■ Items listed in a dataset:
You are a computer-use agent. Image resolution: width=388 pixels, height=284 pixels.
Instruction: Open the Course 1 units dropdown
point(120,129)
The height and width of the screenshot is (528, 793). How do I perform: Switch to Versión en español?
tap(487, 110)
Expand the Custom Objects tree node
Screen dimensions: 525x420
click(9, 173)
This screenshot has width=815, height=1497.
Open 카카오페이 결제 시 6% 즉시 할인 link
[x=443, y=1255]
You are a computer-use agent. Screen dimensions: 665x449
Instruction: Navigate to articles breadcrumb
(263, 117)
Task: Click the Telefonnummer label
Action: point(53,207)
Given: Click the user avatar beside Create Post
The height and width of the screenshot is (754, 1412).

■ Requirement: Above are some records; copy each line there that contains "agent".

■ Exercise solution:
You are a computer-use agent. Image resolution: width=388 pixels, height=284 pixels.
You are a computer-use agent. Screen dimensions: 665x449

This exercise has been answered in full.